Trump and the Republicans are now using the “Big Lie” of the stolen election to impose restrictions on voting which would deprive Democrat backers from poorer sections of the population of their right to vote. Measures include requiring identity card depicting the face of the holders, reducing the time to file mail-in ballots, reducing the number of polling stations and shortening the time people can vote, banning drive-in voting, and redrawing district boundaries to benefit Republicans.  

While he continues to exert control over the Republican party and to draw crowds, Trump remains vulnerable to Congressional censure and, perhaps, criminal prosecution for the role he played in inciting his supporters to mount the Jan. 6, 2021, attack on the Capitol in Washington with the aim of preventing the legislature from confirming Democrat Joe Biden as the winner of the 2020 election.

Trump also faces multiple litigations. He has mounted a legal case against New York State Attorney General Letitia James who is investigating alleged deflating and inflating valuations of his real estate holdings and other properties to avoid tax and attract investment. Trump’s business and tax practices have been for three years the subject of another criminal case lodged by Manhattan District Attorney Cyrus Vance. If charged, Trump will be the first former president prosecuted for criminal offenses.

He is being sued by I.E. Jean Carroll for defamation after he accused her of lying about a sexual assault decades ago; by his niece, Mary Trump, for fraudently depriving her of inheritance; and by a group of plaintiffs accusing him of taking payment for fake business propositions. There are half a dozen suits by politicians and policemen for inciting the Capitol riots.  The National Association of Coloured People is suing him for trying to overturn the 2020 election and restrict voting rights. A global rights group has challenged a vote in the Scottish parliament dismissing claims that Trump used laundered cash to purchase golf course properties in Scotland.

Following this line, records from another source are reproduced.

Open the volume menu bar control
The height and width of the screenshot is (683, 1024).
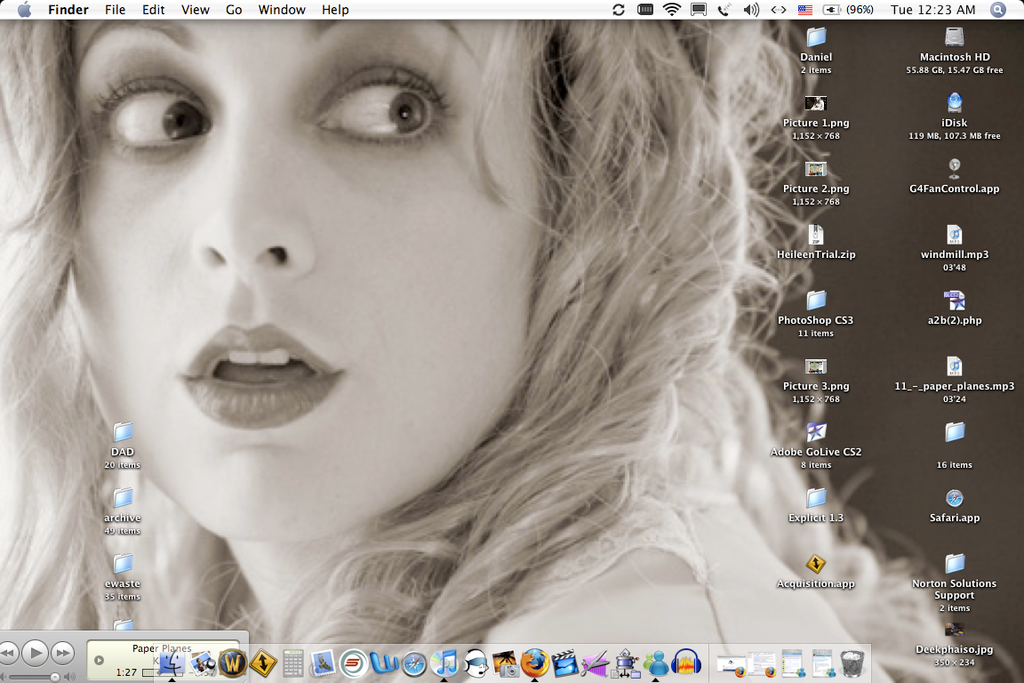pyautogui.click(x=751, y=9)
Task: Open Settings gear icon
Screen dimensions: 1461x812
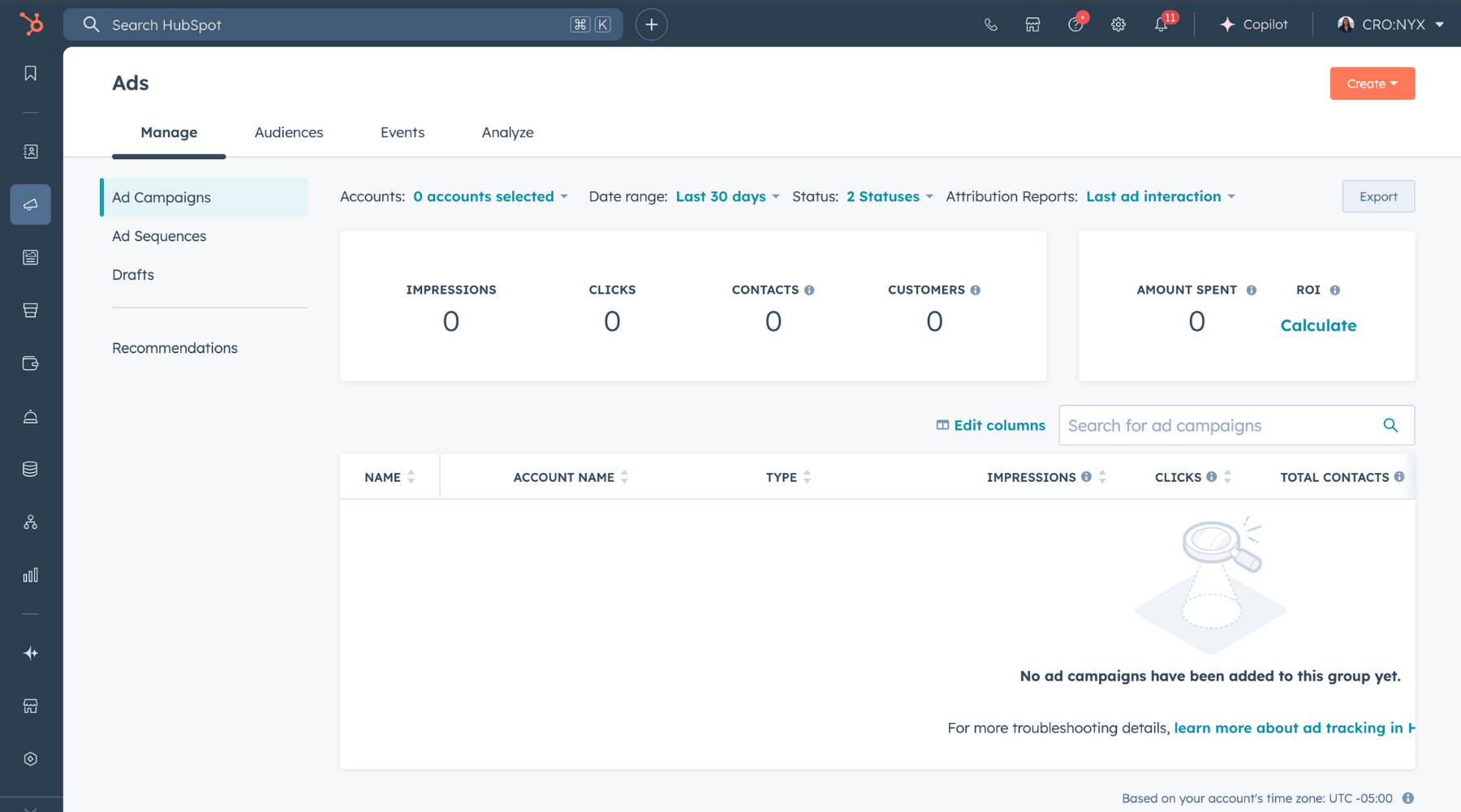Action: coord(1118,24)
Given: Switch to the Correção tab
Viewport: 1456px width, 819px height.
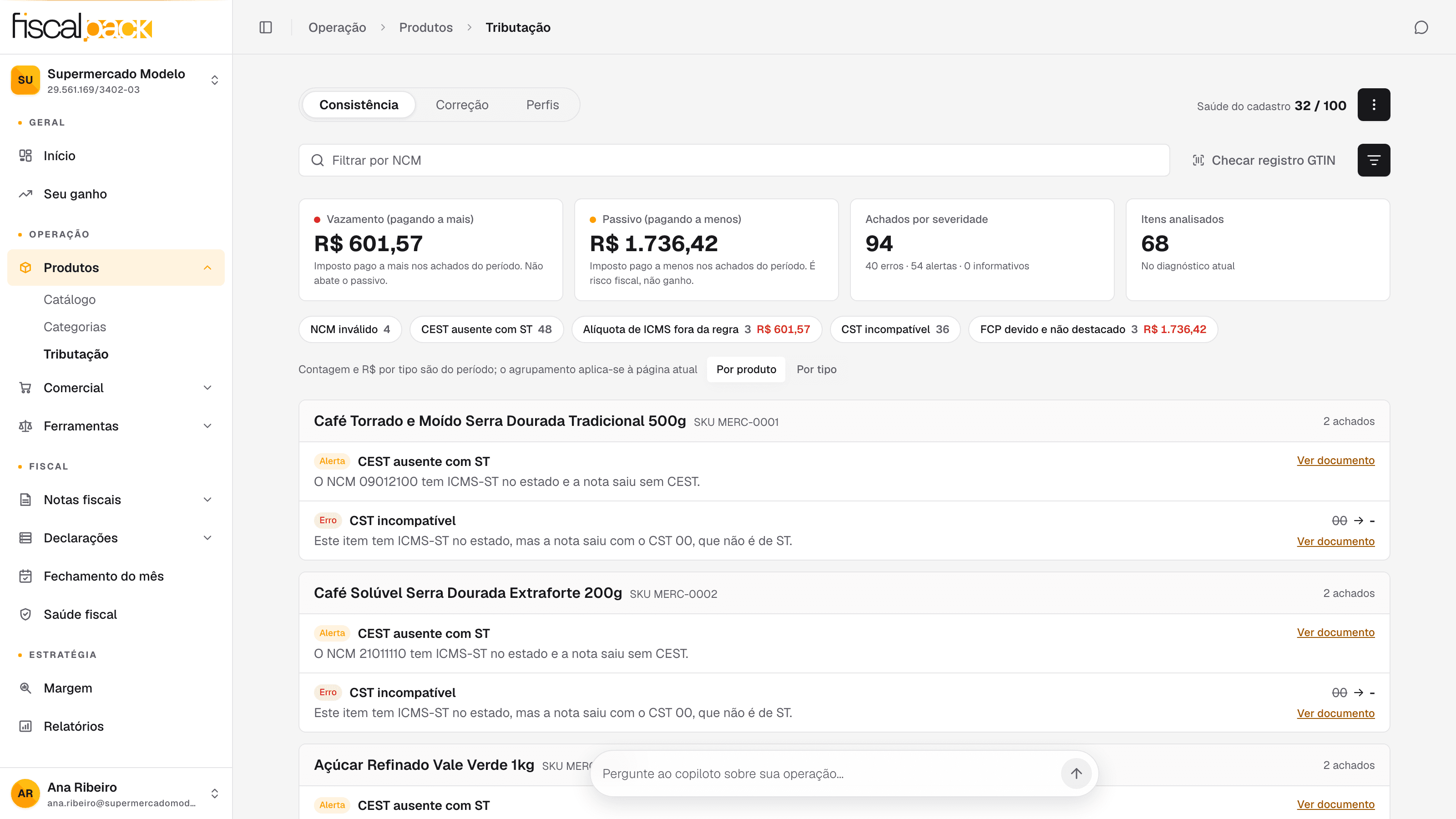Looking at the screenshot, I should tap(462, 105).
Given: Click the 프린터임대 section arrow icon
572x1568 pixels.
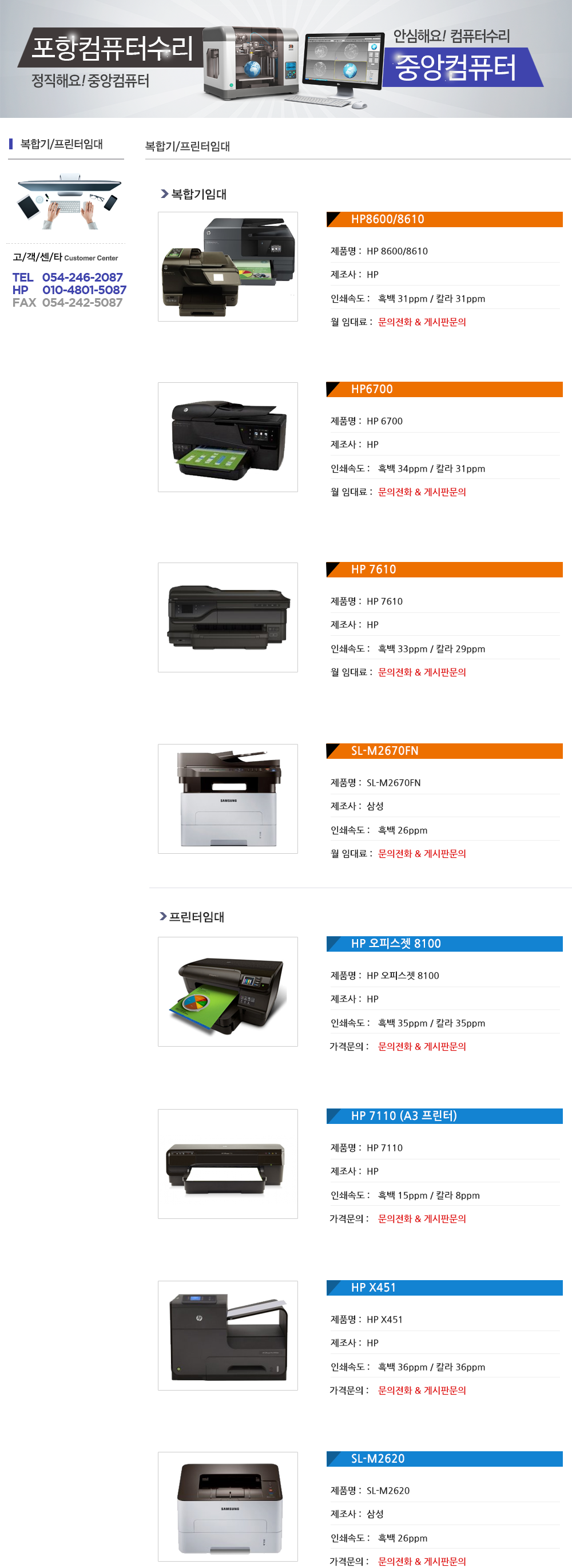Looking at the screenshot, I should tap(163, 916).

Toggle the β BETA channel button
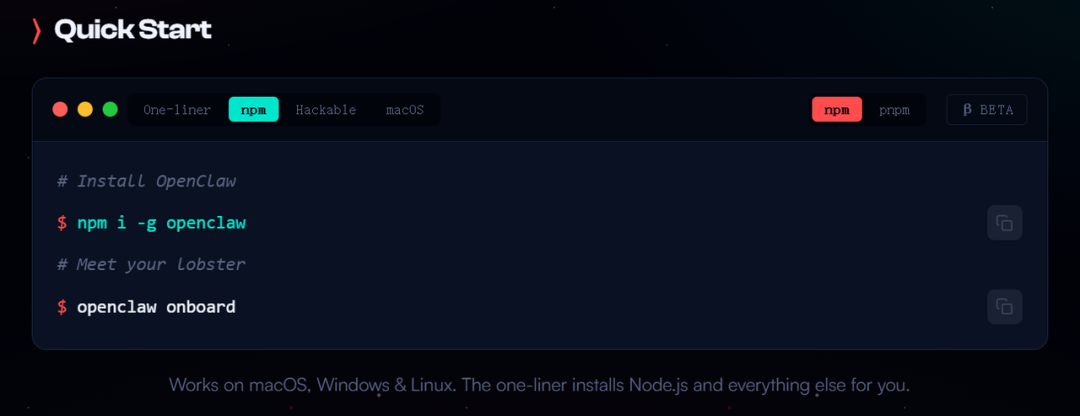986,110
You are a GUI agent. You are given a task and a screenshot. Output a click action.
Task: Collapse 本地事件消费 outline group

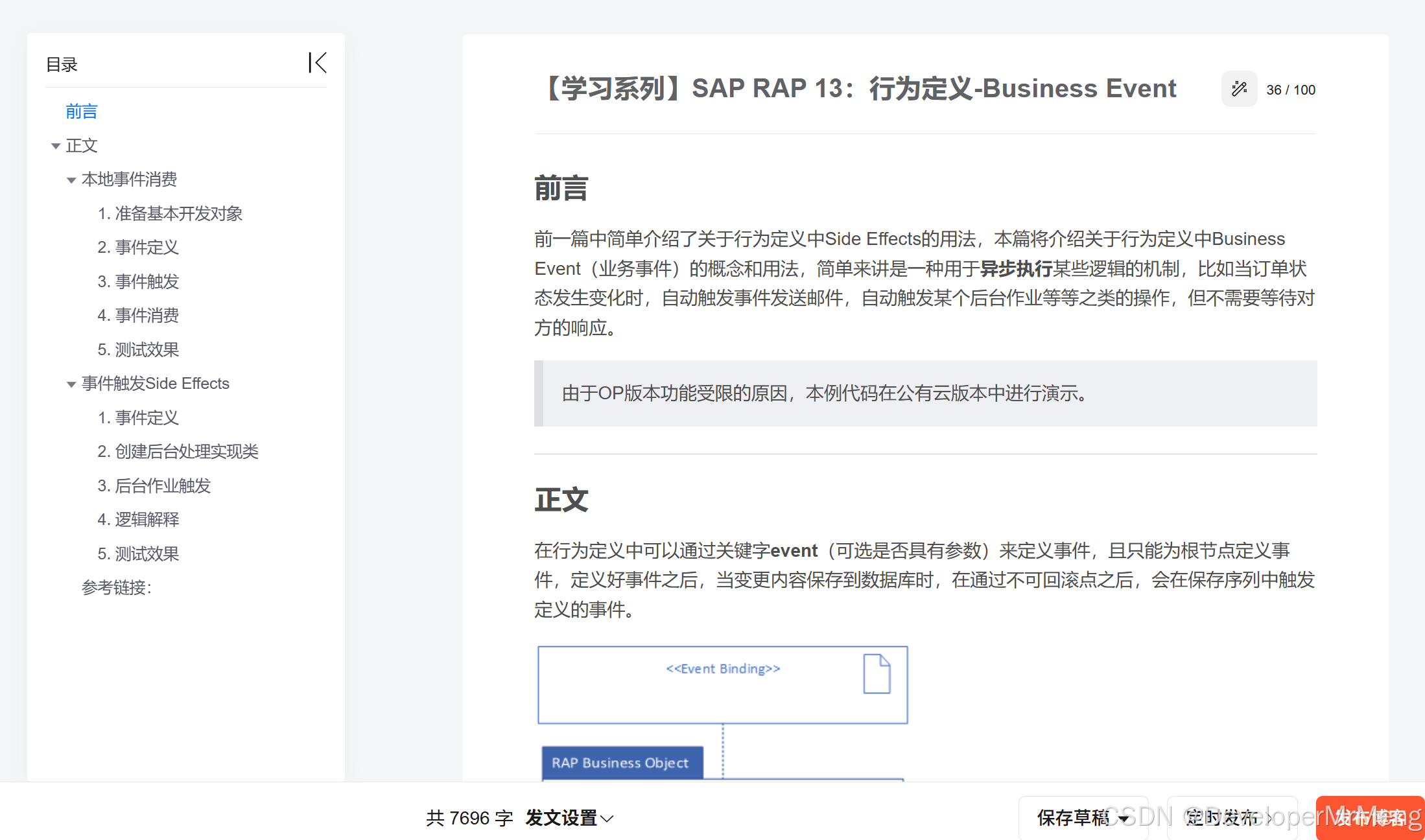71,180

A district attorney in the US state of Georgia has opened a criminal investigation into Trump’s flagrant interference in the 2020 election.

It is significant that none of these potential prosecutions sway Trump supporters from their loyalty to a man who never should have been elected US president in the first place. While in office, he did his best to reverse progressive legislation on health care and the environment, postponed the struggle against covid with the result that half a million US lives were lost by the time he left the White House, exited key international agreements and organisations, and undermined US credibility on the world scene. The fact that he could run again in three years time and win is beyond belief.